=== Begin Enclosure ===

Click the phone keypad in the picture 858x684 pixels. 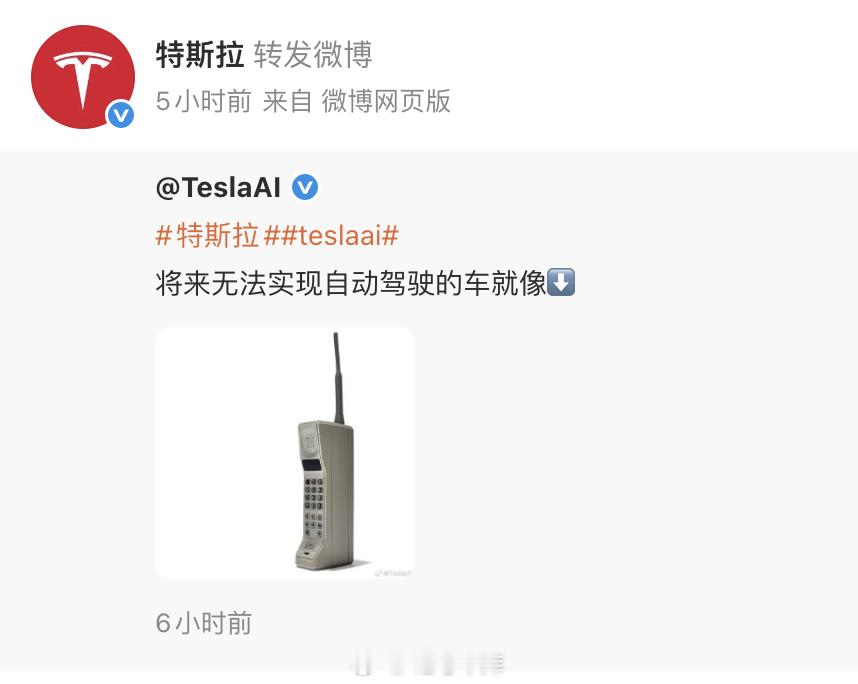click(x=314, y=506)
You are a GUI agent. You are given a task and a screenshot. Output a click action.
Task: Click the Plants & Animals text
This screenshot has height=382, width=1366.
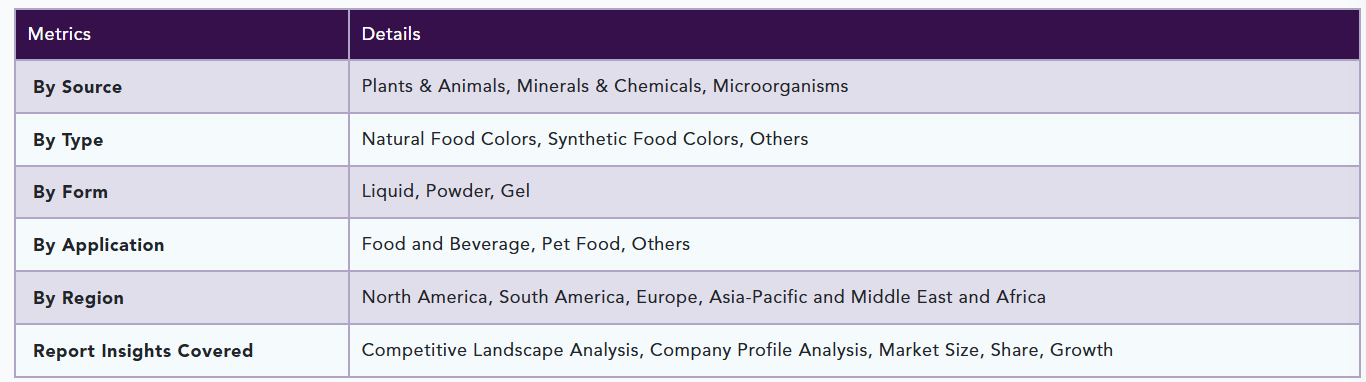(x=434, y=86)
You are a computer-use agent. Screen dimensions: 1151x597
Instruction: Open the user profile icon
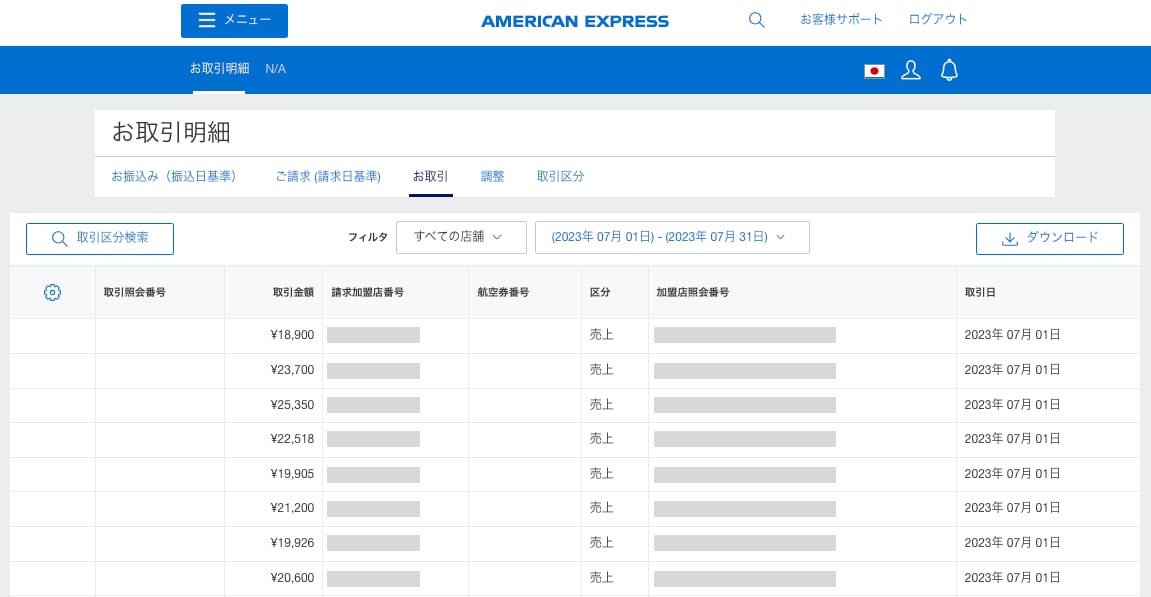point(910,70)
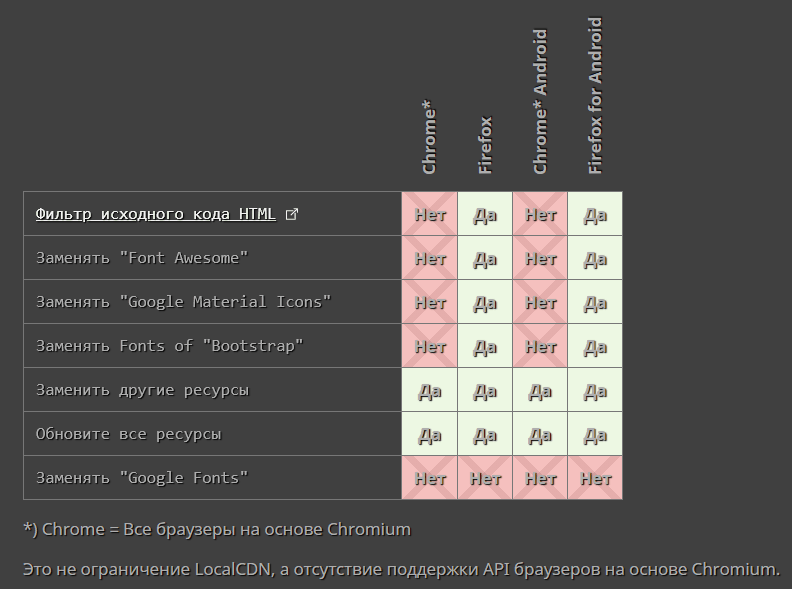Image resolution: width=792 pixels, height=589 pixels.
Task: Click the Chrome* Android column header
Action: 540,102
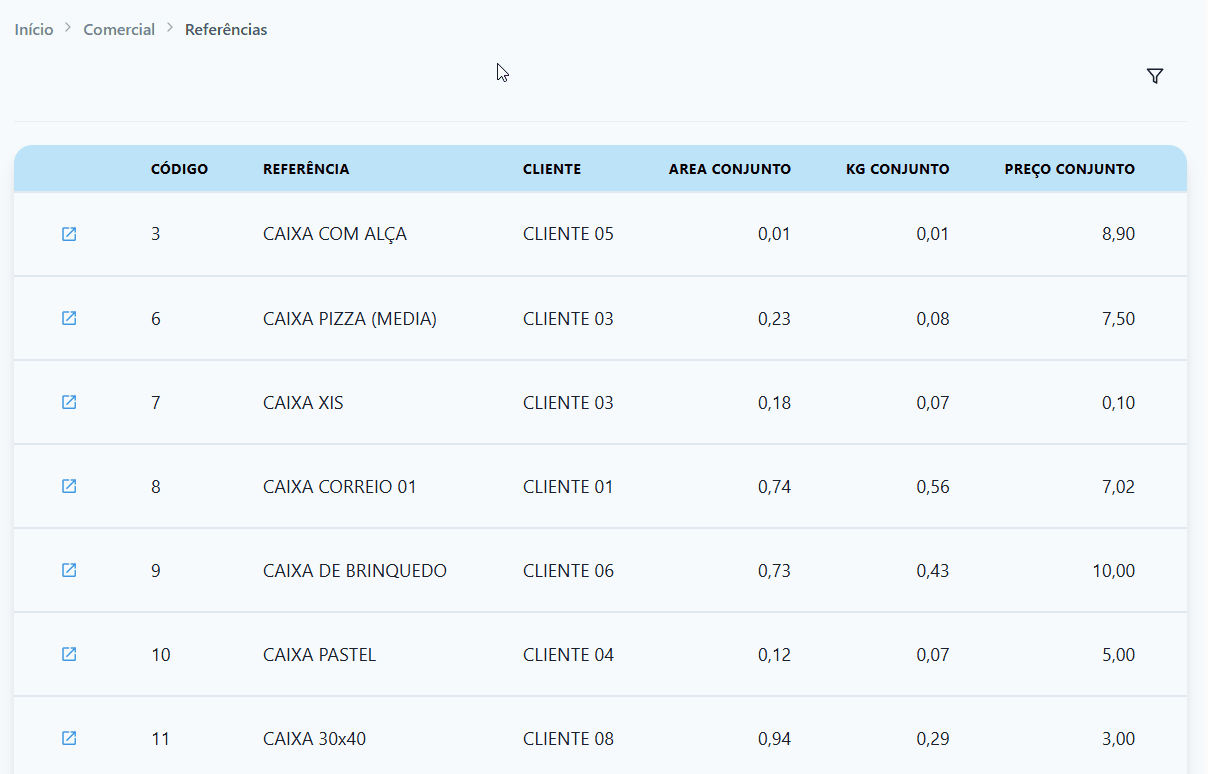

=== End Enclosure ===

DESCRIPTION OF THE TASK — Bring together all lines in the records where the word "agent" is found.

SOLVED PROBLEM —
You are a GUI agent. You are given a task and a screenshot. Output a click action.
You are a computer-use agent. Screen dimensions: 1151x597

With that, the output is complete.